- EXERCISE GOAL: So that the copy matches the original, retype each line of the material below exactly.

- AVAILABLE DATA:
+ + +
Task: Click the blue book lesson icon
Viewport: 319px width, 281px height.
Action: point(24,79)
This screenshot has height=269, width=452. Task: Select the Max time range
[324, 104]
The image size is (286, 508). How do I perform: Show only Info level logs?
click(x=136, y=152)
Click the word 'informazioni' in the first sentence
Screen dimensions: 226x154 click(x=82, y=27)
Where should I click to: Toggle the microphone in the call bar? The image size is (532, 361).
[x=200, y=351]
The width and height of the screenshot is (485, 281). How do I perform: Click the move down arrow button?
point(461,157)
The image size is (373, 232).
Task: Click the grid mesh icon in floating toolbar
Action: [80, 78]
+ + +
- YOUR SOLUTION:
Task: Click the blue book lesson icon
Viewport: 319px width, 281px height.
Action: point(24,79)
This screenshot has height=269, width=452. Task: Select the Max time range
[324, 104]
The image size is (286, 508). How do I perform: Show only Info level logs?
click(x=136, y=152)
Click the word 'informazioni' in the first sentence
Screen dimensions: 226x154 click(x=82, y=27)
Where should I click to: Toggle the microphone in the call bar? The image size is (532, 361).
[x=200, y=351]
The width and height of the screenshot is (485, 281). How do I perform: Click the move down arrow button?
point(461,157)
The image size is (373, 232).
Task: Click the grid mesh icon in floating toolbar
Action: [80, 78]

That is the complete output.